Rational Optimization of Ammonium and Phosphonium Cations of Bifunctional Organoborane Catalysts for Copolymerization of Propylene Oxide with CO2 to Afford Poly(propylene carbonate)

Abstract

Ring-opening copolymerization (ROCOP) of CO₂ and propylene oxide (PO) is a challenging task due to its tendency to generate a polyether linkage and cyclic carbonate. Our group recently reported a series of mononuclear organoborane catalysts for the efficient ROCOP of CO₂ with cyclohexene oxide (J. Am. Chem. Soc., 2020, 142, 12245–12255), but only cyclic carbonate was obtained during the copolymerization of CO₂ with PO (Angew. Chem. Int. Ed. 2020, 59, 23291–23298). By modulating the cationic part of the catalysts, herein, we upgraded our previous borinane-based and 9-BBN-based mononuclear organoborane catalytic systems and successfully realized the alternating CO₂/PO copolymerization to produce poly(propylene carbonate) (PPC) with >99% selectivity. Optimal catalytic performance was achieved by catalysts bearing alfa-H (^αH) atoms in Et₃, ⁿPr₃, and ⁿBu₃ substituents for both ammonium and phosphonium cations. Notably, catalysts featuring a cation without an ^αH atom (even with beta-H, ^βH) exhibited inferior performance in both catalytic activity and PPC selectivity, suggesting the indispensable role of ^αH atoms of cations. An intramolecular ^αH atom-dominated interaction over ^βH, which is useful to suppress the backbiting side reaction and to facilitate chain propagation, was therefore proposed.
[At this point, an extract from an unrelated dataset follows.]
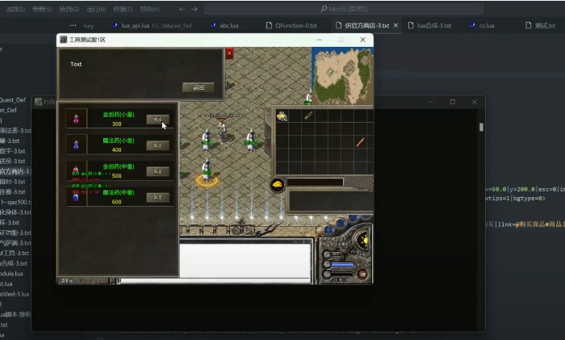The height and width of the screenshot is (340, 565).
Task: Select the sword item in inventory
Action: pos(361,142)
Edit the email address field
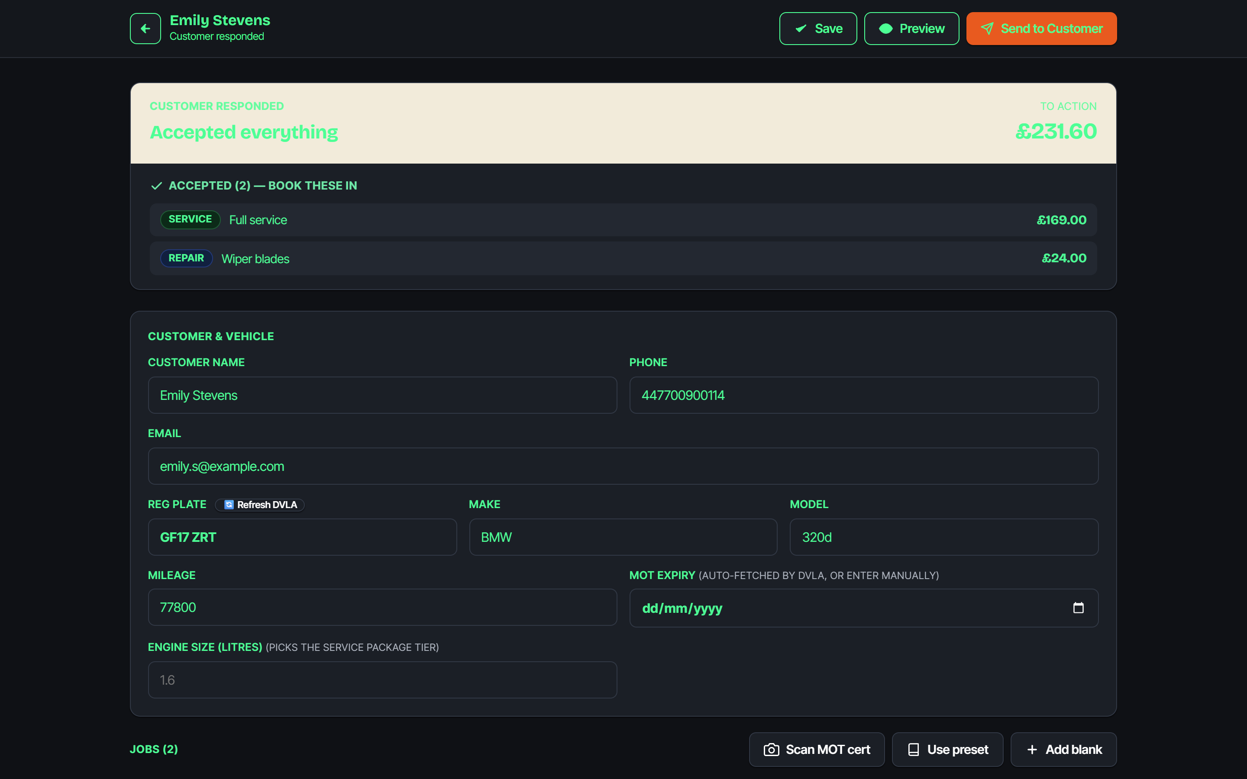This screenshot has height=779, width=1247. click(623, 466)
Further, the ³¹P NMR spectra study indicated that the superior catalytic activity of phosphonium-based catalysts than its ammonium counterparts stems from the stronger Lewis acidity of the catalyst molecule imparted by the phosphonium cation. We believe the insights into the optimization of the cationic part of organoborane catalysts could inspire more advanced catalysts in the future.